The Urban Rebellion

The Urban Rebellion is a collection of stories, ideas, solutions, questions, recipes, instructionals, and general backlash against the consumerism and cynicism that pervades our modern world.

6/16/08

Honeymoon Surprise

So there we were, barely twenty, newlywed, poor, and sweating it out at a 'tent show' Renaissance Faire in Hollywood, Florida.

We'd been sent down there by my dad to run the little booth and make him some money while we earned a tiny living and attempted a honeymoon as well. He didn't make much money, we had to live off of our wedding gift money, and it all ended badly. But we did have some fun. We made some friends, as well as a few enemies. We had adventures and watched a couple of awful movies when there was nothing else to do. We went to Disney world for a couple of days, barbecued steak on the beach, and discovered Cuban food.

We also got a little surprise. Not, surprisingly enough, a kid. That discovery would come merely a few short months later, but this is not that story.

You see, a 'tent show' is not an established Renaissance Faire like King Richard's Faire or the Michigan Renaissance Festival. Those fine venues, both of which our family has sold at in times past, have permanent structures on land that they either own or lease. A tent show rents some land- a park in this case- and has their crafters, food vendors, performers, etc, set up tents, portable staging equipment, easily broken-down seating, you name it. It is somewhat like a freakish old time circus, with badly painted Olde English lettering on beer signs instead of bright red and yellow flashing lights. These shows generally, but not always, have inferior performers and craftspeople to the more established shows. My dad was not one of the inferior crafters, just an opportunist.

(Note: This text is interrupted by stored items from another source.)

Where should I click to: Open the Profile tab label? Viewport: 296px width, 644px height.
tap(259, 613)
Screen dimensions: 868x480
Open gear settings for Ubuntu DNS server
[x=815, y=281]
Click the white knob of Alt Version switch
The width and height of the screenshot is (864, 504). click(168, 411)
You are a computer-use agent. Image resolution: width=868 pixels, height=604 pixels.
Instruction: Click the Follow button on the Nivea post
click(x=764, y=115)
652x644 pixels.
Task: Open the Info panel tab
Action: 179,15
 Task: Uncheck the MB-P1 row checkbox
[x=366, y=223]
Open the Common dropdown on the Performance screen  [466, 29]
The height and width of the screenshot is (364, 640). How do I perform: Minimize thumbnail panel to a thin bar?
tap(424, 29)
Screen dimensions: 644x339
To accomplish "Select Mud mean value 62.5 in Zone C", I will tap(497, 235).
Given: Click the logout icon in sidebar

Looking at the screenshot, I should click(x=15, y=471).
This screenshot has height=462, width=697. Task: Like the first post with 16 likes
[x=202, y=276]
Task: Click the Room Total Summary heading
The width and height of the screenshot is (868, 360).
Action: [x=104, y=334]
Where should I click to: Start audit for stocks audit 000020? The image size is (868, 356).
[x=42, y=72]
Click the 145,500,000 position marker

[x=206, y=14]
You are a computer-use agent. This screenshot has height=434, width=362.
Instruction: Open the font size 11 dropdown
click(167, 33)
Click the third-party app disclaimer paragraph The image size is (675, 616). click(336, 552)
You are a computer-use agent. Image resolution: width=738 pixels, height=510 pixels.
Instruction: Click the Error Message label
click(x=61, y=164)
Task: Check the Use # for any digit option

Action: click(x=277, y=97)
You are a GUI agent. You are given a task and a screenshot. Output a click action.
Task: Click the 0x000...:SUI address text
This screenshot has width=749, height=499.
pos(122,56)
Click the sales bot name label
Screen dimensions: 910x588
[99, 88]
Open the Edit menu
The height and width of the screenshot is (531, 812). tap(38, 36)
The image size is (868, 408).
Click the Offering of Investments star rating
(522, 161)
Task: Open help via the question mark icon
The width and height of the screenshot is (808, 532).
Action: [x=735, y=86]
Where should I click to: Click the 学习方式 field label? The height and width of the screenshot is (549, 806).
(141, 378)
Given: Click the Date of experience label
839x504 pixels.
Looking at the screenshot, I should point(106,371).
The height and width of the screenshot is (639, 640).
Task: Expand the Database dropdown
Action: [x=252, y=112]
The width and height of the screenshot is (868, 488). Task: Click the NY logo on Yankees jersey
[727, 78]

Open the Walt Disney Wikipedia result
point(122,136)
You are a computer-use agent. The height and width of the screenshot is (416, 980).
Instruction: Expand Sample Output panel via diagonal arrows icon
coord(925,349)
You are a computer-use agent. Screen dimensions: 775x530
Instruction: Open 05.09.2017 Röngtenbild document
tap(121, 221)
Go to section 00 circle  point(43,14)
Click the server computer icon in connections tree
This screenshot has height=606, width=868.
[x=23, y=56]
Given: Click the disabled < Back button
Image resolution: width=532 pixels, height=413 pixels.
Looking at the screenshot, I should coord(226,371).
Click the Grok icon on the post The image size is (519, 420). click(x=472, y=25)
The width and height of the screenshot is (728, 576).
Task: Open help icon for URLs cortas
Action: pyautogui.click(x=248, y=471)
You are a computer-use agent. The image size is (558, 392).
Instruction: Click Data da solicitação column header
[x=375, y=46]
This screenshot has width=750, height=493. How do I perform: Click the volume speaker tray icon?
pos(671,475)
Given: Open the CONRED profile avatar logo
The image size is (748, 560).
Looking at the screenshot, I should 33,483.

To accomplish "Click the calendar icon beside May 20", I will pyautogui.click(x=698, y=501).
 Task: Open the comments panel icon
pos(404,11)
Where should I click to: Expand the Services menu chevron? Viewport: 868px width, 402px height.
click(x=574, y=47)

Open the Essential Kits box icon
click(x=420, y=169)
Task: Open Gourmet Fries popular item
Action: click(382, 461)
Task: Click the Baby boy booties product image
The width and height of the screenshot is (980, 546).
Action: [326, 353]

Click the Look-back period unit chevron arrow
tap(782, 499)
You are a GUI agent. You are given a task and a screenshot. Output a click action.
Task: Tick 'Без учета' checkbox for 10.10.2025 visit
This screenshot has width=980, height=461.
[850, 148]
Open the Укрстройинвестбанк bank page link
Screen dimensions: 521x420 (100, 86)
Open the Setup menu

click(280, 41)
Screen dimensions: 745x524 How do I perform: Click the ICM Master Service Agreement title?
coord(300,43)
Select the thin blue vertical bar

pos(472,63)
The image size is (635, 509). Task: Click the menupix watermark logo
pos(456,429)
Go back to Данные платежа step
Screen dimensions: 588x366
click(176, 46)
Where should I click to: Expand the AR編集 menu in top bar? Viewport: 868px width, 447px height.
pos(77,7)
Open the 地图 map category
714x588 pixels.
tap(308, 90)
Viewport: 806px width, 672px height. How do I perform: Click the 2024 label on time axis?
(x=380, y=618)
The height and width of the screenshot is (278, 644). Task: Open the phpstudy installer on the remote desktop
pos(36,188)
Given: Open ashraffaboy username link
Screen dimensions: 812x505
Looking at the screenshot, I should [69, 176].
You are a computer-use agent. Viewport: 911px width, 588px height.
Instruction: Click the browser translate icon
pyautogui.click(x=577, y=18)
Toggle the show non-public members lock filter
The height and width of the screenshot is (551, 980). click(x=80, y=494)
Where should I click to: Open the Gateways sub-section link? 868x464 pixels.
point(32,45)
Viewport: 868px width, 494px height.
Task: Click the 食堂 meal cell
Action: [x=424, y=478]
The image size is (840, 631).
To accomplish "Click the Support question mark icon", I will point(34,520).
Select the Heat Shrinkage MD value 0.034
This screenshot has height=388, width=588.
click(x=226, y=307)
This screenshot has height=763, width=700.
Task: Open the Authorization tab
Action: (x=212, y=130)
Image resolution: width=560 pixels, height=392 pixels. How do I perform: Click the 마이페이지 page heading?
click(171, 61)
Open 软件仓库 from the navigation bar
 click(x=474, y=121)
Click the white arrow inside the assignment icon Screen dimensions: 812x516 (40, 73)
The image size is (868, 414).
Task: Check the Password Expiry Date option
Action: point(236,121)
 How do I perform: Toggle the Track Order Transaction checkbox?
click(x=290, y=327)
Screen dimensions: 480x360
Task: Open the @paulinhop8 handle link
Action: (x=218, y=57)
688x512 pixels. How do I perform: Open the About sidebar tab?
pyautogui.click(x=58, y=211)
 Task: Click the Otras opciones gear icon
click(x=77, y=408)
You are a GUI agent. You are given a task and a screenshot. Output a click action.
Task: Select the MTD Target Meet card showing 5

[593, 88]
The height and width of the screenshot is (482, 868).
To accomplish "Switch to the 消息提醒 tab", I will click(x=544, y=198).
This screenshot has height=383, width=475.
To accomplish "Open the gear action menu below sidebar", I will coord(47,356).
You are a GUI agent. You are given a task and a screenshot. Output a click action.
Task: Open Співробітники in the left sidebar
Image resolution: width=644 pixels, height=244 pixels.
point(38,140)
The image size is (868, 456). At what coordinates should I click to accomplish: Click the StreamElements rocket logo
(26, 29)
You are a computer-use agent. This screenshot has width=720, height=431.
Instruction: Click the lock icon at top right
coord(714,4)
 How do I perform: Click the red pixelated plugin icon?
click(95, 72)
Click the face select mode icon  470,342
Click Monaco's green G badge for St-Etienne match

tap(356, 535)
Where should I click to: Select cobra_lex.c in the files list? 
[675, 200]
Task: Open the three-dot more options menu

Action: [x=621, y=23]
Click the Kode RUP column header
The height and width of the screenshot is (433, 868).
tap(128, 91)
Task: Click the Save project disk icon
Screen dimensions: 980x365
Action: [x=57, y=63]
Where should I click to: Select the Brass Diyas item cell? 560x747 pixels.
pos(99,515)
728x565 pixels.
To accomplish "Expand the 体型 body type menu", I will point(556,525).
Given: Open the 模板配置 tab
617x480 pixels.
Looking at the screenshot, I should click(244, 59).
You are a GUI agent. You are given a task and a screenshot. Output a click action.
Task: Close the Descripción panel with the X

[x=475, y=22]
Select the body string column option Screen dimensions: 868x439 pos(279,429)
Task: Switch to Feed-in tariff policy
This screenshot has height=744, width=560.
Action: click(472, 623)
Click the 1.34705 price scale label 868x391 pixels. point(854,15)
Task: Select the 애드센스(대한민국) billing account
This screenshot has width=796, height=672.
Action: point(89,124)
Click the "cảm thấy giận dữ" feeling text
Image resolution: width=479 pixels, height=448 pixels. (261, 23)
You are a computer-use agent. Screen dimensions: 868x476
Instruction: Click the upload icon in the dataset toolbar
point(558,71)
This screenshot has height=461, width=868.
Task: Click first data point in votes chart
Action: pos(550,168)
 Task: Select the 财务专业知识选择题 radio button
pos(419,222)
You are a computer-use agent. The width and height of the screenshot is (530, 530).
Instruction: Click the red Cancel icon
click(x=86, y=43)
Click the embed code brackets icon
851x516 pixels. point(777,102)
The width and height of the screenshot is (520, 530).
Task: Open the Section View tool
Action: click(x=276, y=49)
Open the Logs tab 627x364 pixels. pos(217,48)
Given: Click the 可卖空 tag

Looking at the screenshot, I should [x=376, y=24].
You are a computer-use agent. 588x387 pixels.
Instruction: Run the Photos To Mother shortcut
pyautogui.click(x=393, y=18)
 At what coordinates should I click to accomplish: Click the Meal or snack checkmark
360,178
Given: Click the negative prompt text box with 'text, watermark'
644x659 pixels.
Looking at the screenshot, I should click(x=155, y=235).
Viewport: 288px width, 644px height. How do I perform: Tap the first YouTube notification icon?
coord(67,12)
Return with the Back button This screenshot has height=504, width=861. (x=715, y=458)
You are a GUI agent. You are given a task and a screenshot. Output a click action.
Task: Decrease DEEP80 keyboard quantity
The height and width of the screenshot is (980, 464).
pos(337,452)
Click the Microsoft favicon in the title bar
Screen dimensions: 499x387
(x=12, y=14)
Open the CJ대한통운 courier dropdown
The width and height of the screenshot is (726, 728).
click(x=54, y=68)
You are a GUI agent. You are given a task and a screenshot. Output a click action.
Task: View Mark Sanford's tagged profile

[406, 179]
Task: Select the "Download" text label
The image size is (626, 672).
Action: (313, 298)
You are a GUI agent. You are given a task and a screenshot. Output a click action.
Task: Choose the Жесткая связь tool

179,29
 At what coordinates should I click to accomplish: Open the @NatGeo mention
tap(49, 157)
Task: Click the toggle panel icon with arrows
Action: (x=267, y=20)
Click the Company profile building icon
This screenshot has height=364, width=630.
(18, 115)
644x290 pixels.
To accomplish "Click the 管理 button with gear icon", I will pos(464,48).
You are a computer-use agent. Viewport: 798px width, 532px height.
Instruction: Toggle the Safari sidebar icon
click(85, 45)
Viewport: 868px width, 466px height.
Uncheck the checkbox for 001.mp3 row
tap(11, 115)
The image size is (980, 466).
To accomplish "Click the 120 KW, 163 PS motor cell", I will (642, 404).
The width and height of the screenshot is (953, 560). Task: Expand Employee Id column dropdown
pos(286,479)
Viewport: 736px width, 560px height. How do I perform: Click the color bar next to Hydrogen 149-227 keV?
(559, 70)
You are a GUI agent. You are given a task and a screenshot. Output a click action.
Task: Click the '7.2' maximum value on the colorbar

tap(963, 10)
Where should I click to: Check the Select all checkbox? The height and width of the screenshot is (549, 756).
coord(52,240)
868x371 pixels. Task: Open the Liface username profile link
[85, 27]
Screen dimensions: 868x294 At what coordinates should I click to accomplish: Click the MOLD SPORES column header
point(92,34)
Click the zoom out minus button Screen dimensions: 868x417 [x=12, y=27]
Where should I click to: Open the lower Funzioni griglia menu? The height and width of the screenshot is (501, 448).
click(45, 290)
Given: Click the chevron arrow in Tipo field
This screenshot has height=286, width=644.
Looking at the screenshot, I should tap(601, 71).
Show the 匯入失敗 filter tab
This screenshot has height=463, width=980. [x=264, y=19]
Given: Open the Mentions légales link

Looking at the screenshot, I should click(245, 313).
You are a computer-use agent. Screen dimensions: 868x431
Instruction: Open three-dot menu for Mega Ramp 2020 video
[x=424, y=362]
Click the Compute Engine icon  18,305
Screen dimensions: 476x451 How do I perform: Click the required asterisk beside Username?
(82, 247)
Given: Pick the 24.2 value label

One of the problems with a tent show is the inherent temporariness of it all. Our booth was a simple setup of two tables, covered in cloth, rigged with an incredible X frame that held necklace bars and little shelves. Beside us, to our left, was a candle shop, and one more beside them, on the corner of that little pathway, was a theme clothing shop. Turn the corner in that jerry-rigged setup, and you would have found yourself at the small gaming alley. All of the typical barker carnival games are therem but in 'Ren Faire' mode- beanbag toss, Jacob's ladder, duck hunt, Chinese throwing stars. Wait, did I just say Chinese throwing stars? Why, yes, I believe I did. here's where this story gets better.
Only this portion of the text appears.